***** Records for this task *****

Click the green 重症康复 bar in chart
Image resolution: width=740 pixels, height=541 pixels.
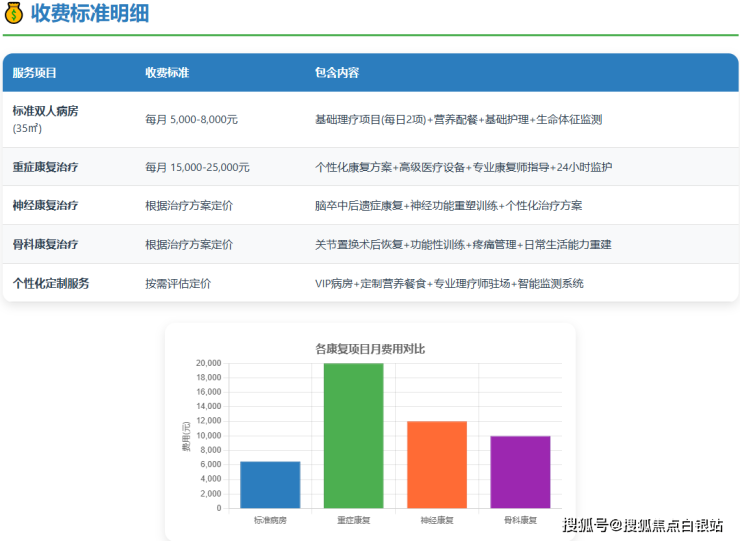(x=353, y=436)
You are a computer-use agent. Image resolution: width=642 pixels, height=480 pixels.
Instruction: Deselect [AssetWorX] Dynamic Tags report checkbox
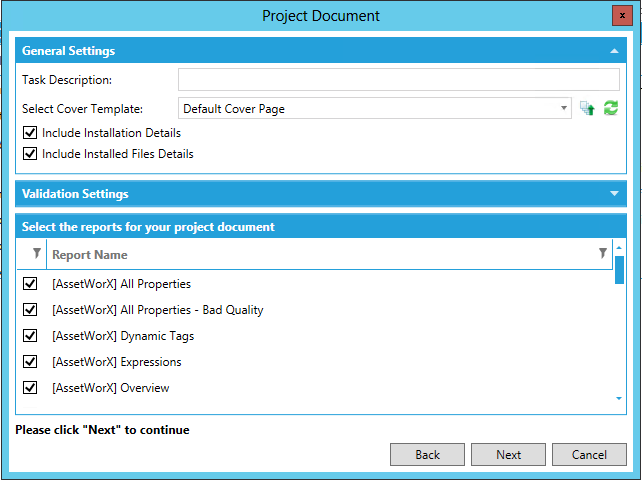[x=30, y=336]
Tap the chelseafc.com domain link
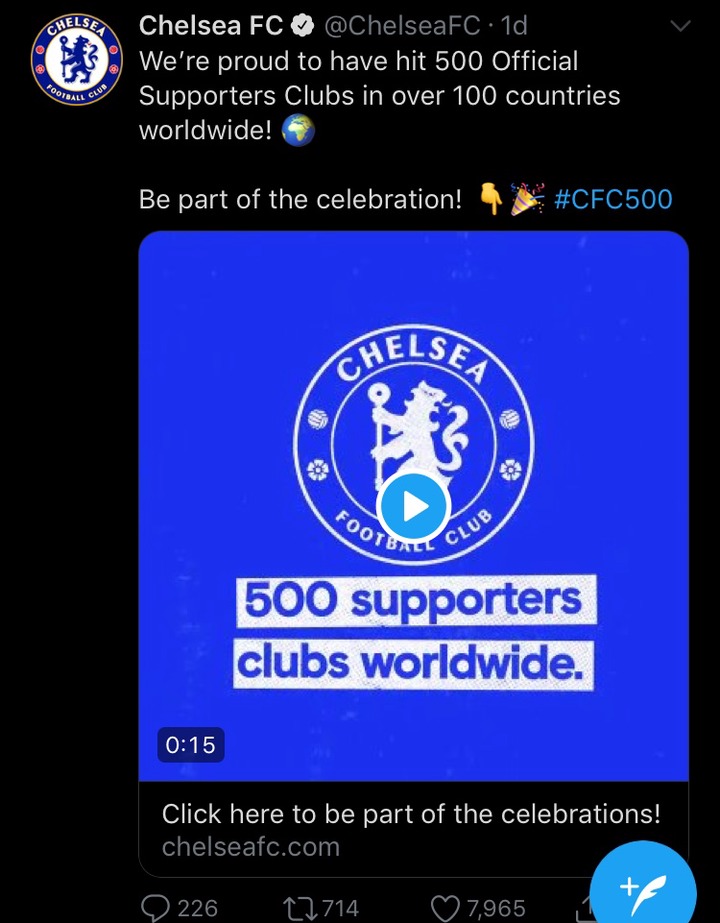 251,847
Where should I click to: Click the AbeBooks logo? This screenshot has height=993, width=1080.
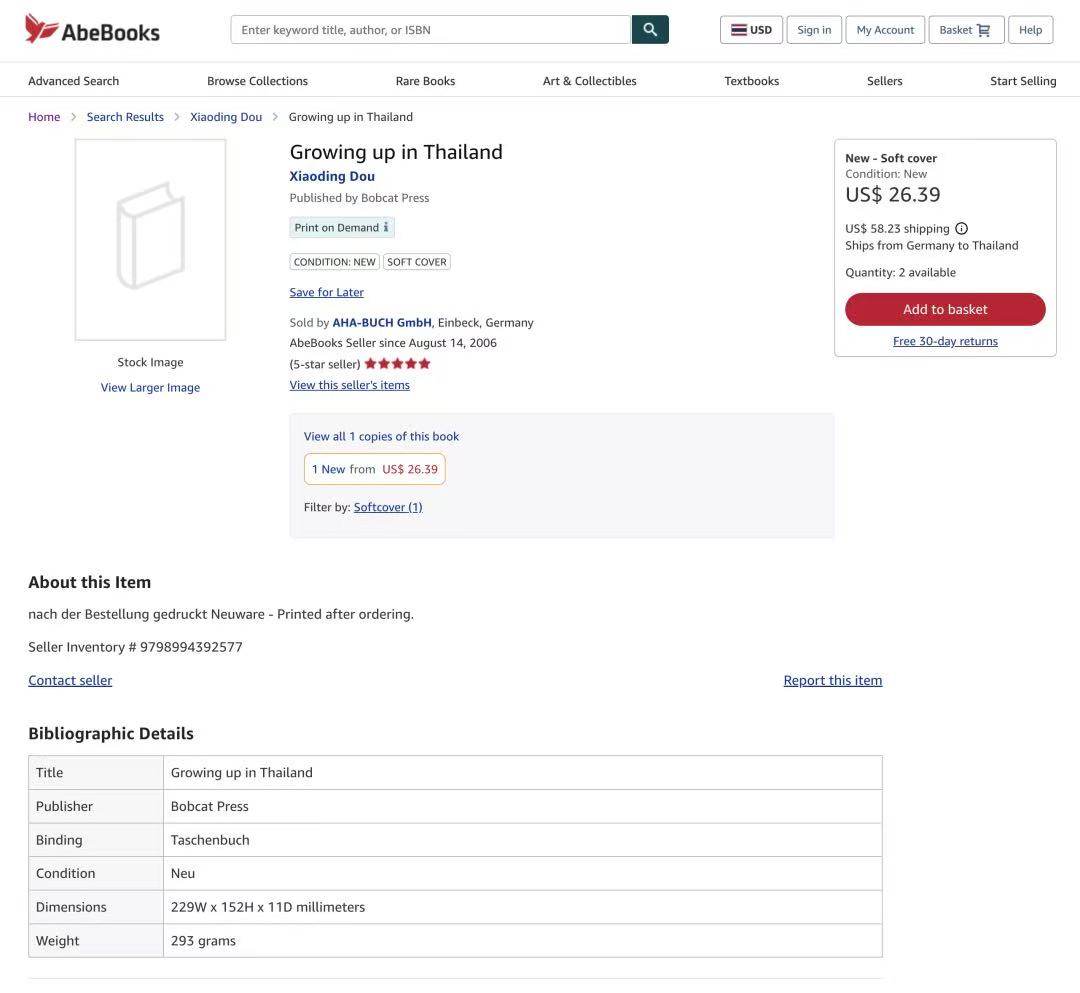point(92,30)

*****

Aim of the exercise: Output the records verbatim, every one of them, and keep the pictures out.

Response to the exercise:
Click the green 重症康复 bar in chart
Image resolution: width=740 pixels, height=541 pixels.
(x=353, y=436)
You are a computer-use agent. Image resolution: width=642 pixels, height=480 pixels.
Instruction: Deselect [AssetWorX] Dynamic Tags report checkbox
[x=30, y=336]
Tap the chelseafc.com domain link
 251,847
Where should I click to: Click the AbeBooks logo? This screenshot has height=993, width=1080.
point(92,30)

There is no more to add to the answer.